**Request**
Lay out the entries below as a JSON list of strings, one string for each line, with blank lines omitted.

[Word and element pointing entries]
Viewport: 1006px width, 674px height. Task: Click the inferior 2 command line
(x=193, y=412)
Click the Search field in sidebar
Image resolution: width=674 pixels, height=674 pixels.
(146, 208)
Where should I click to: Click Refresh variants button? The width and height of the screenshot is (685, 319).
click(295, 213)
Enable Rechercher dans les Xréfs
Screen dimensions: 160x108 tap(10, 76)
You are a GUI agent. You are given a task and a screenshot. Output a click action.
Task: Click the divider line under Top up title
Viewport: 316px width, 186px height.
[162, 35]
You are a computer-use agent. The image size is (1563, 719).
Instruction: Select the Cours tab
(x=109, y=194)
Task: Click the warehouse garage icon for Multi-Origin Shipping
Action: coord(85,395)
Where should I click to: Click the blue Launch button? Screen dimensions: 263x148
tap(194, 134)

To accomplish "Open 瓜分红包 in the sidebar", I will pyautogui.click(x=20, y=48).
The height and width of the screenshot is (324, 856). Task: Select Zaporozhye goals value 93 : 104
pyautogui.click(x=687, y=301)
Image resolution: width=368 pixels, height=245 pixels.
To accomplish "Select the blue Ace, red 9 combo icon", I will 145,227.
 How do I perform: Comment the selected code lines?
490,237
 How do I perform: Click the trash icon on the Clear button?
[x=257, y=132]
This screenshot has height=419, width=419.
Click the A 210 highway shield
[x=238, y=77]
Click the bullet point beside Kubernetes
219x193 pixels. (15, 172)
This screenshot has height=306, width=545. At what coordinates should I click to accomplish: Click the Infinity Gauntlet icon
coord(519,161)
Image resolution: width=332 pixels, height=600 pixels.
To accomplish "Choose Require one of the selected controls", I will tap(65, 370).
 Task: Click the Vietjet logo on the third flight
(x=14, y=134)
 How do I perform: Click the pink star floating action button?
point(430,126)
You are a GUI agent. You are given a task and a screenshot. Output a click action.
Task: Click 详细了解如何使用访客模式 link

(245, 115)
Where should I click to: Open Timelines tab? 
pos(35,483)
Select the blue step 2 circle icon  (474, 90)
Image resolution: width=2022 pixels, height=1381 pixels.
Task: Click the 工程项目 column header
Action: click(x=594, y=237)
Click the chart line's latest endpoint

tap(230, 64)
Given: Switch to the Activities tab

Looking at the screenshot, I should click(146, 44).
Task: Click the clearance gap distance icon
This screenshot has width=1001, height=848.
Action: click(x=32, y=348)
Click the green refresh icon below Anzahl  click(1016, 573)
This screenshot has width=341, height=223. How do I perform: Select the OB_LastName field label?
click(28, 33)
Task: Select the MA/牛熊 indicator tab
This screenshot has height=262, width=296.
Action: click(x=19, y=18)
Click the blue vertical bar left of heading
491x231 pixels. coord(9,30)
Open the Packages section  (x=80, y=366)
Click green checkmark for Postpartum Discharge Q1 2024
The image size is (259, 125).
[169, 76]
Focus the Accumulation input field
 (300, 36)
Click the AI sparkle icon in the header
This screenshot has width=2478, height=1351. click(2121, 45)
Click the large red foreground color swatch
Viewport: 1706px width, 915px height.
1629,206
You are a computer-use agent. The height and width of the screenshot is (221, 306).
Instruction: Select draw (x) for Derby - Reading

**Solution for this exercise**
[
  "Viewport: 1006px width, 674px height. Task: Click the inferior 2 command line",
  "(x=193, y=412)",
  "Click the Search field in sidebar",
  "Image resolution: width=674 pixels, height=674 pixels.",
  "(146, 208)",
  "Where should I click to: Click Refresh variants button? The width and height of the screenshot is (685, 319).",
  "click(295, 213)",
  "Enable Rechercher dans les Xréfs",
  "Screen dimensions: 160x108 tap(10, 76)",
  "You are a GUI agent. You are given a task and a screenshot. Output a click action.",
  "Task: Click the divider line under Top up title",
  "Viewport: 316px width, 186px height.",
  "[162, 35]",
  "You are a computer-use agent. The image size is (1563, 719).",
  "Instruction: Select the Cours tab",
  "(x=109, y=194)",
  "Task: Click the warehouse garage icon for Multi-Origin Shipping",
  "Action: coord(85,395)",
  "Where should I click to: Click the blue Launch button? Screen dimensions: 263x148",
  "tap(194, 134)",
  "To accomplish \"Open 瓜分红包 in the sidebar\", I will pyautogui.click(x=20, y=48).",
  "The height and width of the screenshot is (324, 856). Task: Select Zaporozhye goals value 93 : 104",
  "pyautogui.click(x=687, y=301)",
  "Image resolution: width=368 pixels, height=245 pixels.",
  "To accomplish \"Select the blue Ace, red 9 combo icon\", I will 145,227.",
  " How do I perform: Comment the selected code lines?",
  "490,237",
  " How do I perform: Click the trash icon on the Clear button?",
  "[x=257, y=132]",
  "This screenshot has height=419, width=419.",
  "Click the A 210 highway shield",
  "[x=238, y=77]",
  "Click the bullet point beside Kubernetes",
  "219x193 pixels. (15, 172)",
  "This screenshot has height=306, width=545. At what coordinates should I click to accomplish: Click the Infinity Gauntlet icon",
  "coord(519,161)",
  "Image resolution: width=332 pixels, height=600 pixels.",
  "To accomplish \"Choose Require one of the selected controls\", I will tap(65, 370).",
  " Task: Click the Vietjet logo on the third flight",
  "(x=14, y=134)",
  " How do I perform: Click the pink star floating action button?",
  "point(430,126)",
  "You are a GUI agent. You are given a task and a screenshot. Output a click action.",
  "Task: Click 详细了解如何使用访客模式 link",
  "(245, 115)",
  "Where should I click to: Open Timelines tab? ",
  "pos(35,483)",
  "Select the blue step 2 circle icon  (474, 90)",
  "Image resolution: width=2022 pixels, height=1381 pixels.",
  "Task: Click the 工程项目 column header",
  "Action: click(x=594, y=237)",
  "Click the chart line's latest endpoint",
  "tap(230, 64)",
  "Given: Switch to the Activities tab",
  "Looking at the screenshot, I should click(146, 44).",
  "Task: Click the clearance gap distance icon",
  "This screenshot has width=1001, height=848.",
  "Action: click(x=32, y=348)",
  "Click the green refresh icon below Anzahl  click(1016, 573)",
  "This screenshot has width=341, height=223. How do I perform: Select the OB_LastName field label?",
  "click(28, 33)",
  "Task: Select the MA/牛熊 indicator tab",
  "This screenshot has height=262, width=296.",
  "Action: click(x=19, y=18)",
  "Click the blue vertical bar left of heading",
  "491x231 pixels. coord(9,30)",
  "Open the Packages section  (x=80, y=366)",
  "Click green checkmark for Postpartum Discharge Q1 2024",
  "The image size is (259, 125).",
  "[169, 76]",
  "Focus the Accumulation input field",
  " (300, 36)",
  "Click the AI sparkle icon in the header",
  "This screenshot has width=2478, height=1351. click(2121, 45)",
  "Click the large red foreground color swatch",
  "Viewport: 1706px width, 915px height.",
  "1629,206",
  "You are a computer-use agent. The height and width of the screenshot is (221, 306).",
  "Instruction: Select draw (x) for Derby - Reading"
]